** START OF Supplied text **

Tamás Székely 2015.08.03.

On 2nd of August 1945, the government of Czechoslovakia issued the so-called 33th Beneš decree to deprive the non-slavic population of the country of their Czechoslovak citizenship. The infamous decree named after President Edvard Beneš was part of a series of laws drafted on the restoration of Czechoslovakia between 1945 and 1948 and it took revenge on Hungarians and Germans for the fall of interwar state. The 33th decree initiated both the aggressive assimilation and the expulsion of ethnic minorities living in the country, having remained a controversial political issue ever since.

Eduard Beneš (L) and some of the many victims of his minority policy

Eduard Beneš (L) and some of the many victims of his minority policy

The Beneš Decrees claimed collective World War II responsibility of Germans and Hungarians, depriving them of their fundamental rights and property. According to the Decrees, 2.5 million ethnic Germans were lost their Czechoslovakian citizenship immediately and their lands and houses were expropriated by the state. Although the big powers did not allow Prague to expel nearly 1 million Hungarians as well, approximately 40,000 of them were also stripped of their citizenship. The rest of the Hungarian community had to face persistent persecution, harassment, show trials and hard labour made up to force them to leave the country.

Ethnic Hungarians in Slovakia

Ethnic Hungarians in Slovakia

The transition carried out in the late 1940s was in many cases badly administered and brutal: many victims even lost their lives. Later ethnic Czechs and Slovaks were moved in to fill the empty towns and villages. Although Austria, Germany and Hungary have all called for the repeal of the laws several times over the last 25 years, the Beneš Decrees formally are still in force in the Czech Republic and Slovakia despite both countries joined the European Union in 2004. According to the latest cenzus, around half million citizens of present-day Slovakia still consider themselves as ethnic Hungarians.

** END OF Supplied text **

Aim of the task -> Reproduce the passage on the Beneš decrees word for word, starting at "On 2nd of August" and ending at "issue ever since.".

** START OF Data provided **

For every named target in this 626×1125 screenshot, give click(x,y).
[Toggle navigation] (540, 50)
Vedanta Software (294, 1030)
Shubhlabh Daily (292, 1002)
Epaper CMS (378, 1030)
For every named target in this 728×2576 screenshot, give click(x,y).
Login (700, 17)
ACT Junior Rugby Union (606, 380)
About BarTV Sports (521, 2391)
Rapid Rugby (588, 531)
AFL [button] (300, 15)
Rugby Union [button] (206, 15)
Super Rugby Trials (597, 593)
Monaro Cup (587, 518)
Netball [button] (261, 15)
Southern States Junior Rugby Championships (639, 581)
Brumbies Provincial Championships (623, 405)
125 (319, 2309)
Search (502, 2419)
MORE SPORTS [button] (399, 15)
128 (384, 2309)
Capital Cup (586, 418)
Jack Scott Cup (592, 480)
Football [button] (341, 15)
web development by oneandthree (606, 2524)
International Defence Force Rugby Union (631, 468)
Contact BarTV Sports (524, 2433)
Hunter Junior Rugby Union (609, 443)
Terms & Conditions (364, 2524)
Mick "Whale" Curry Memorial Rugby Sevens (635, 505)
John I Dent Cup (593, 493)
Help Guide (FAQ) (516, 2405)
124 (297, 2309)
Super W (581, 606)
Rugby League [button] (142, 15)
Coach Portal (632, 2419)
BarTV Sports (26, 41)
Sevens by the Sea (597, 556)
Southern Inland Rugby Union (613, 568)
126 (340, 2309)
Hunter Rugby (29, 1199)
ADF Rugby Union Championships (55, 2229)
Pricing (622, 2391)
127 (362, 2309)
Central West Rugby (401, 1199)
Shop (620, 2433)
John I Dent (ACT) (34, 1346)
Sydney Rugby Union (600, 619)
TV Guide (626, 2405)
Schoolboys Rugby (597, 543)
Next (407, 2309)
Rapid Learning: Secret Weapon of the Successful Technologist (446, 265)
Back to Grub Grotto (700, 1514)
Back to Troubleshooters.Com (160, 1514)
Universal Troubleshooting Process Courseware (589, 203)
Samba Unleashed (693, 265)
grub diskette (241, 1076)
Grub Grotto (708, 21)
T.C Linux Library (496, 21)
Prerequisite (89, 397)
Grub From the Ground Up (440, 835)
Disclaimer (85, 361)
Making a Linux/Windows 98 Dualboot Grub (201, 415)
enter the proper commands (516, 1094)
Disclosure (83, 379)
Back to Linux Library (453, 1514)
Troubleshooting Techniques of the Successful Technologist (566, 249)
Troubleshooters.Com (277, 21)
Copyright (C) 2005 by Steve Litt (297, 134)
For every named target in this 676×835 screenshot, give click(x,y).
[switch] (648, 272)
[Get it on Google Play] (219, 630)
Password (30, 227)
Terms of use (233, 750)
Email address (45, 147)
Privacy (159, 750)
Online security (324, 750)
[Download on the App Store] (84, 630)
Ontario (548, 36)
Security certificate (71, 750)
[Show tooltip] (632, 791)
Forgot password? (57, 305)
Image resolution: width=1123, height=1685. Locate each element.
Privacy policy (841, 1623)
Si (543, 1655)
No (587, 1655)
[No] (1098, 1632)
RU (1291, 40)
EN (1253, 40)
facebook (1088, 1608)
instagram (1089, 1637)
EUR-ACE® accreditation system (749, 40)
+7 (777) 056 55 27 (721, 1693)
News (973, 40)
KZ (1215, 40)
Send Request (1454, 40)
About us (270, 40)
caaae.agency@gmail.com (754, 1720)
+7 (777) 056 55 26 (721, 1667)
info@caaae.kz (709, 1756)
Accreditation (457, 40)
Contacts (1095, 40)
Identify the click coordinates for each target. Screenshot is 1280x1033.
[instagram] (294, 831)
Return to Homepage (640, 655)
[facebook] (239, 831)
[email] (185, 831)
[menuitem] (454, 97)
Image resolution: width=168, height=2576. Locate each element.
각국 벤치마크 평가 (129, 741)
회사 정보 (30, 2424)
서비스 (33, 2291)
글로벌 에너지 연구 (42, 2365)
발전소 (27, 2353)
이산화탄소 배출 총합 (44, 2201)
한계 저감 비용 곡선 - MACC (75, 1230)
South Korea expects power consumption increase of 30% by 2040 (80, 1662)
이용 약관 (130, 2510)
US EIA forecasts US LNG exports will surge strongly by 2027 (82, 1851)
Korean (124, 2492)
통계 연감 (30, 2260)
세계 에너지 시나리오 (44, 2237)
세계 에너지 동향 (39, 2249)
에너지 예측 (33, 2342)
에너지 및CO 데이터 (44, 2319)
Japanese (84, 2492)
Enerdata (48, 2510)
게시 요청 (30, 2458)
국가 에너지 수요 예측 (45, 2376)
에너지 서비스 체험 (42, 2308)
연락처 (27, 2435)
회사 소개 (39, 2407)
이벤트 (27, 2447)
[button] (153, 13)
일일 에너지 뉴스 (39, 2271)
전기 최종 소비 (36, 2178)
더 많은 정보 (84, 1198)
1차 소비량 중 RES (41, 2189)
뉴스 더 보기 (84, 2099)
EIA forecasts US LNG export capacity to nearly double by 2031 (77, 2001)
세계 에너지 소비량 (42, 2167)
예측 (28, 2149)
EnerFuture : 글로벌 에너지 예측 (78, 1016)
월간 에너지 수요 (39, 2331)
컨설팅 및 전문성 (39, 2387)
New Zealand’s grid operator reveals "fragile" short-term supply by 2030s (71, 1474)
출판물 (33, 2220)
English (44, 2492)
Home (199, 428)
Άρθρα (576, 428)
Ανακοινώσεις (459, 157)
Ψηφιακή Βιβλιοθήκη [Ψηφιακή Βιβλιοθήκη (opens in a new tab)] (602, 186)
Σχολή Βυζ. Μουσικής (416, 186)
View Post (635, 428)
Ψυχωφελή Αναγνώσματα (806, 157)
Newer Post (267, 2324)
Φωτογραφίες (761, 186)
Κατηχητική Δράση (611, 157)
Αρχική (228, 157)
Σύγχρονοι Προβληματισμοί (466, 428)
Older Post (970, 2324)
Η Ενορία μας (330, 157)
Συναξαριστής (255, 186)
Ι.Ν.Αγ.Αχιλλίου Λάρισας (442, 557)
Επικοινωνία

** END OF Data provided **

Finished task ->
On 2nd of August 1945, the government of Czechoslovakia issued the so-called 33th Beneš decree to deprive the non-slavic population of the country of their Czechoslovak citizenship. The infamous decree named after President Edvard Beneš was part of a series of laws drafted on the restoration of Czechoslovakia between 1945 and 1948 and it took revenge on Hungarians and Germans for the fall of interwar state. The 33th decree initiated both the aggressive assimilation and the expulsion of ethnic minorities living in the country, having remained a controversial political issue ever since.